By Fernando Betancor | ( OpenDemocracy)| – –
The pattern of strikes by the disjointed US-led coalition of Operation Inherent Resolve remains the best and most reliable public indicator of intentions and future operations in the short-term.
As I pointed out in early December, changes to the balance of forces in Syria and Iraq have been forcing together the disparate and fractious elements of the “informal Sunni coalition,” nominally led by Saudi Arabia. These actors have had little in common except an extreme wariness of Persian power and influence west of the Tigris and Euphrates Rivers, and a desire to see Bashar al Assad, a Persian ally in Syria, replaced by a Sunni government. Beyond those two points, there is little common ground between the Saudis and Turks. Both nations have their preferred proxies in the Syrian struggle against al Assad; but while the Turks are also focused on limiting Kurdish power, the Saudis are indifferent to them.
This has made the US job of organising a stable coalition against the Islamic State next to impossible, for our Turkish and Saudi allies are dead set against working with the Kurds and the Shi’a-dominated government of Iraq. Instead of a unified, coordinated campaign to sweep Daesh off the field, the US has had to settle for multiple disjointed campaigns with whatever forces are available at the moment and with very limited aims. This is clearly demonstrated by one or two examples:
1. Last year, the United States provided sustained air support to a ground campaign spearheaded by Kurdish ground forces of the YPG militias. These forces broke the ISIS siege of Kobane and rapidly overran villages and towns of the surrounding region. They then linked up with a second Kurdish force moving west from Tall Hamees and captured an airbase at Ayn Issa, only 20 kilometres from the Islamic State capital of Ar Raqqah.
2. At this point – 23 July 2015 – Turkey announced that it would join the coalition against ISIS and open up Incirlik AFB to American strike aircraft. The unspoken condition was that the US stop supporting the Kurds in Syria. US air missions in northern Syria plummeted almost immediately.
3. The Turkish demands were based on their strategic opposition to the consolidation of a Kurdish proto-state in northern Syria, known as ‘Rojava’. The presence of a large Kurdish minority in southern and eastern Turkey, and the long history of insurgency and terrorism perpetrated by the PKK in the name of Kurdish independence, makes the establishment of such a proto-state anathema to the Ankara’s national interests.
Evolution of ‘Sunni’ strategy 
This frustrating situation changed radically when Russia sent an expeditionary force to the government-held port of Latakia in September 2015. The Russian forces consisted of a naval infantry detachment to guard the port itself; elements of a motor rifle battalion to guard the Bashem al Assad airbase; and squadrons of strike aircraft (Su-24, Su-25, Su-37) and escort fighters (Su-30) to provide close air support to the beleaguered forces of the Syrian Army.

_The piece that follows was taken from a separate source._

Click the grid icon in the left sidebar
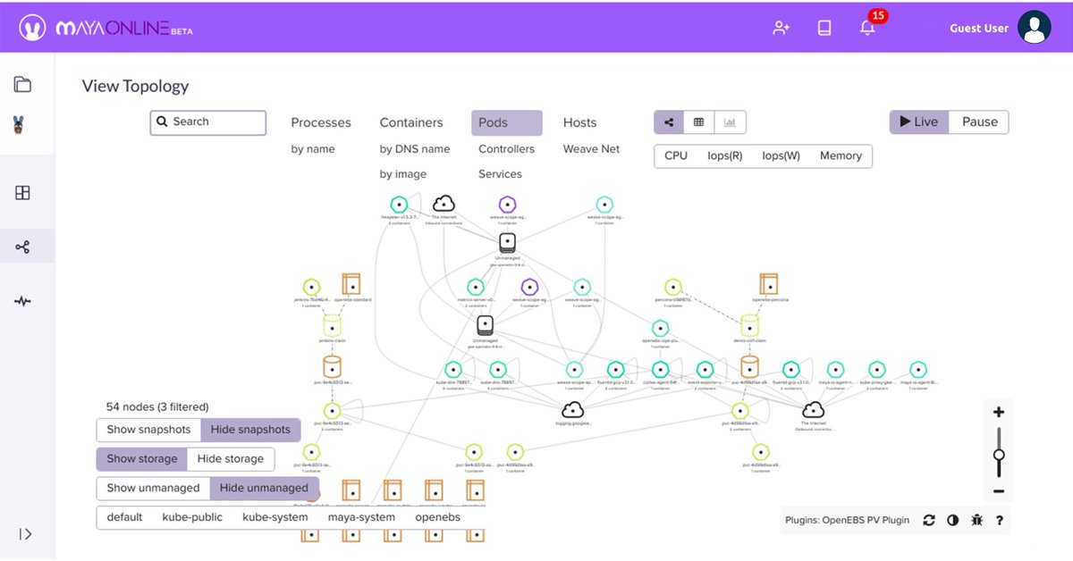1073x561 pixels. pos(27,192)
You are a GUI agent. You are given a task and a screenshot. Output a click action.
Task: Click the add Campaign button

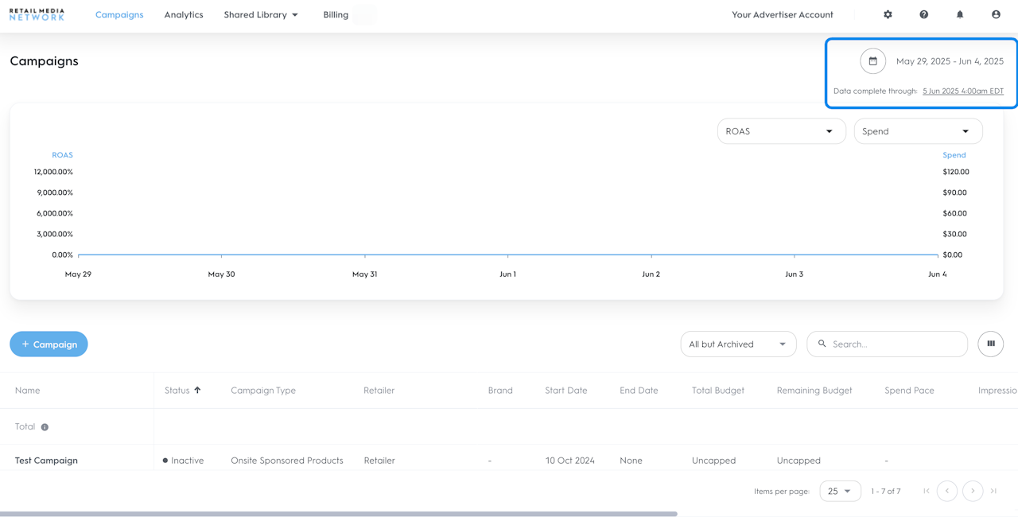coord(49,344)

In fact, the Russians have thrown everything but the kitchen sink at the rebels, using not only the local aircraft but also Kalibr cruise missiles fired from vessels of the Mediterranean and Caspian fleets, as well as Tupolev supersonic bombers.
This has transformed the situation in Syria. Assad’s government has gone from the verge of collapse to a sustained offensive thanks to the new injection of firepower. The Syrian Army has made important territorial gains in northern Latakia in the Jabal al Akrad region, pushing into the Ghab Valley in Idlib province and have encircled rebel-held Aleppo, the largest city in Syria. Meanwhile, Iranian and Hezbollah forces have been assisting the government in its pounding of rebel positions near the Jordanian border, near Daraa. These series of reverses do not mean the end of the war or the defeat of the rebel forces, but they are nonetheless a strategic threat to the interests of Turkey and the Gulf States, who do not want pro-Iranian governments in both Damascus and Baghdad.
The Russian intervention and the threat of an Assad victory have impelled the otherwise distrustful partners to begin working together more closely. It has also led them to consider more aggressive measures than had previously been contemplated. Although these proposals have laudable public objectives, such as humanitarian relief and the overthrow of the Islamic State regime, their real purpose is to restore the balance of power in their own favour and establish more favourable conditions for an eventual settlement:
1. Turkey continues to raise the possibility of establishing a “safe zone” in northern Syria to protect and house the millions of refugees from the war who are today languishing just inside the Turkish border. This would be one of the objectives; but perhaps a more important one would be to re-establish logistical links with the Syrian opposition and provide them with a safe harbour from Russian bombing.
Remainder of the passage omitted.